The company indicated price drops across the categories with soaps, liquid vaporiser and hair colour (Creme brand).
The muted top line growth of the India business, coupled with a 0.6 per cent YoY decline in revenues from Africa, weighed on the overall consolidated top line.
GCPL reported close to 5 per cent YoY decline in net sales to Rs 2,330.6 crore in the quarter, against estimates of Rs 2,482.7 crore.
Yet, a 5.4 per cent revenue growth from the Indonesia business capped the overall top line fall.
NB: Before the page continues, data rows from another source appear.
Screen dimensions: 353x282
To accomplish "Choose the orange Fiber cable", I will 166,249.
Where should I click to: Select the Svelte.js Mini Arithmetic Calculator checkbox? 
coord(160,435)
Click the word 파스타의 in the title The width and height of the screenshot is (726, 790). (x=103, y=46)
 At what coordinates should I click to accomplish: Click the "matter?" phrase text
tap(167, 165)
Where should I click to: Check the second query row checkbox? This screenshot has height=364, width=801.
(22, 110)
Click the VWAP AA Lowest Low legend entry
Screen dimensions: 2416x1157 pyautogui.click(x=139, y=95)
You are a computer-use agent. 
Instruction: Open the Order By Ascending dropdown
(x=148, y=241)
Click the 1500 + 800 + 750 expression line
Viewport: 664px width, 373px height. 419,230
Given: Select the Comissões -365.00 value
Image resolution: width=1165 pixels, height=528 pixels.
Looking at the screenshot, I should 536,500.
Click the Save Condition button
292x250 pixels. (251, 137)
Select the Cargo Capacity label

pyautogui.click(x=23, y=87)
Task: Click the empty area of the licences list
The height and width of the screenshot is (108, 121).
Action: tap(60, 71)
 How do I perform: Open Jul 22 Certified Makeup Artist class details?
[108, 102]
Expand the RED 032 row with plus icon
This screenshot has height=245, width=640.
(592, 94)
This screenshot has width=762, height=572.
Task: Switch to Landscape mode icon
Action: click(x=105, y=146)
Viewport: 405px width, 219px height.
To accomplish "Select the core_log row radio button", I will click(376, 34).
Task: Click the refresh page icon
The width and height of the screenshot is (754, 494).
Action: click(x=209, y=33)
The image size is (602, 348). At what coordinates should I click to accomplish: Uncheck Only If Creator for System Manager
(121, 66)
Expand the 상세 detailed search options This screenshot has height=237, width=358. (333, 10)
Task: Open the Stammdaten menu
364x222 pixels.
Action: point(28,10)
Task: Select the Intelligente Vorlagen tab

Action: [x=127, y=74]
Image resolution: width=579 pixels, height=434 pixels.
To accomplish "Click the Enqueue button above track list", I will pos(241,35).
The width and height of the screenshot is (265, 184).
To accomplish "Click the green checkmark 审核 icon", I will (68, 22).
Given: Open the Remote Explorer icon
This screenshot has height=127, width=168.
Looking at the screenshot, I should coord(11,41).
While Africa has over 20 per cent revenue share, Indonesia accounts for 14-16 to GCPL’s consolidated top line. The trend of chasing volumes with higher promotional spends is likely to persist in the near-to-medium term.
The management, during its analyst call, highlighted that volume growth will improve hereon mainly from the December quarter onwards.
What helped on the profit front was benign input cost.
GCPL’s gross profit margin and Ebitda (earnings before interest, tax, depreciation and amortisation) margin improved by 147-148 basis points YoY to 56.8 per cent and 19.4 per cent, respectively.
Though the management expects overall performance to improve, including its Africa business, this should reflect on the financials of the company if there is to be a re-rating of the stock, says an analyst at a domestic broking house.
Though valuations are attractive, investors should await a positive earnings growth trend. The stock currently trades at 32 times its FY21 estimated earnings, which is at a 41 per cent discount to peer Hindustan Unilever.